Losses for the campaign:
Germans: 4 corps, 1 cavalry division
British: 3 divisions, 1 brigade
French: 12 corps, 2 divisions, 6 cavalry divisions, 1 HQ (5th Army)
Like I said before, a very tense and exciting ending. If the Allies had been able to hold out for another turn, I could see them forcing the Germans to pull back from Paris due to their over-extended position. The crippling losses suffered by the French throughout the game helped the Germans greatly in continuing their advance and allowing them to open a gap in their lines. Definitely looking forward to more plays of this game in the future.
- Last edited Sun Jun 28, 2009 9:54 pm (Total Number of Edits: 1)

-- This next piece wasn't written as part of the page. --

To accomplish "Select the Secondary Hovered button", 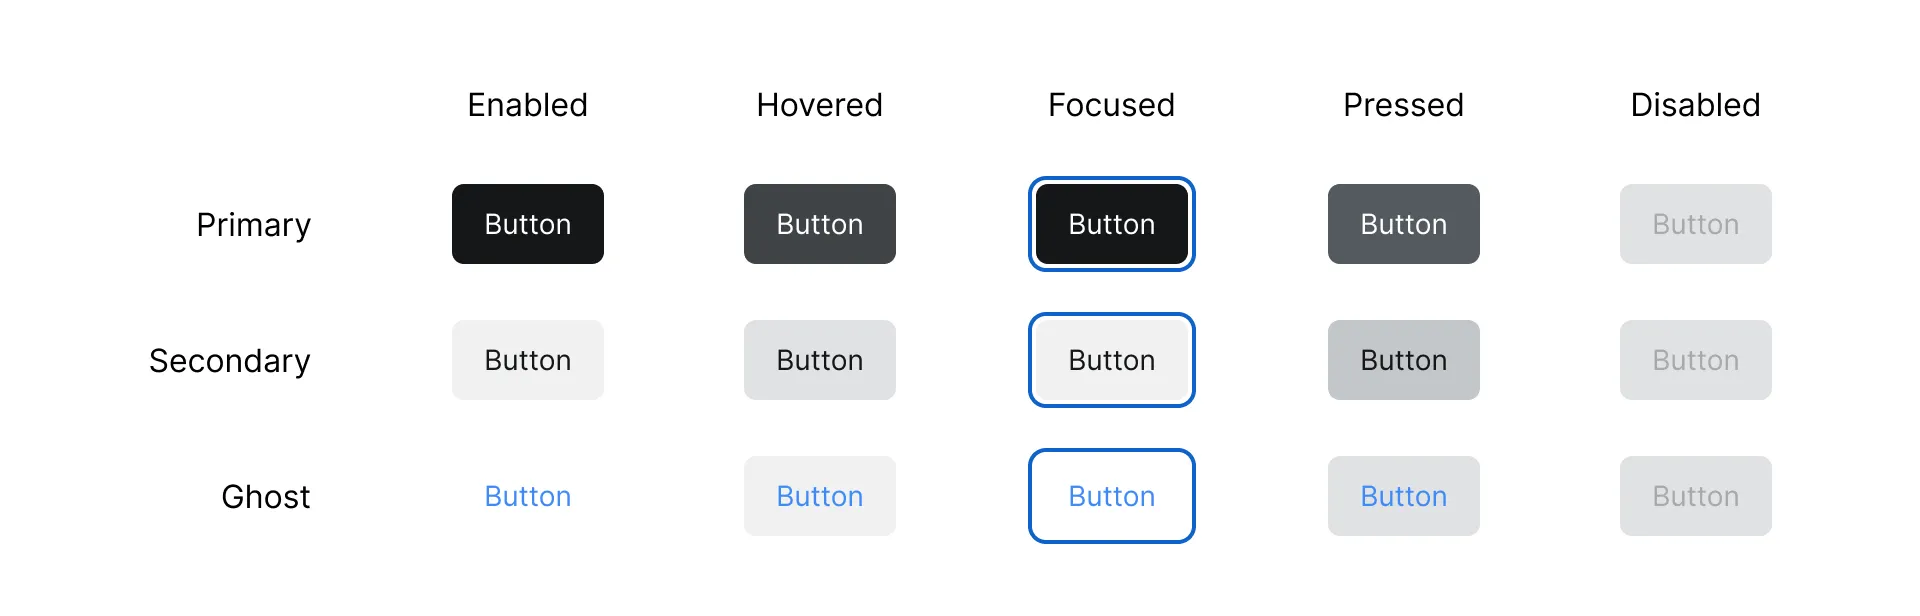I will [x=819, y=360].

- Posted Tue Jun 16, 2009 10:09 pm
Yep, nice AAR.
I have several observations about your gameplay in which the Allied should not have done to prevent such an early defeat by turn 5:
1) Avoid direct confrontation with the German. The BEF is strong in defense but not in offense. In my game, they stay put in Cambrai to sever the German St. Quentin-Mezieres supply line.
2) The German could not enter into the Schliffen Plan hexes to capture Lens. I think you might be playing the Germans wrong but maybe you have figured out how to do that because BEF retreated to St. Quentin. That is why it is so important for the BEF to defend Cambrai.
3) Where are the French I and II T Corps? They should move to cut the extended German supply line position from their initial garrison places at St. Pol and Calais. That way, the German has to turn back away from Paris, at least some good full strength units, to clear the supply line off the enemies.
I am now in the middle of a campaign game and the Germans are also in Paris with the 2nd Army. An anti-climax occurred when the attack was cancelled by FOW "Cautious Attacker" on the second attack attempt of the last remaining German CAP! Both sides stayed in Paris and extended the battle of pAris onto the next week 19th to 24th Sep, 1914 (GT 7).
- Last edited Sun Jul 12, 2009 9:16 am (Total Number of Edits: 1)
- Posted Sun Jul 12, 2009 9:14 am
I believe the reason was because the French got atrocious CPs rolls at the beginning of their turns. They were caught between the dilemma of wanting to hold the Germans off and trying to rebuild their forces.
I was under the impression that the Schlieffen plan hexes themselves were the maximum limit the Germans could advance. I'll keep that in mind for my next game.
VITRY SUR SEINE
Val de Marne
I don't think you could destroy the Namur fort on the first turn because the guns start on the "fired" side.
You can besiege it and get a lucky surrender roll.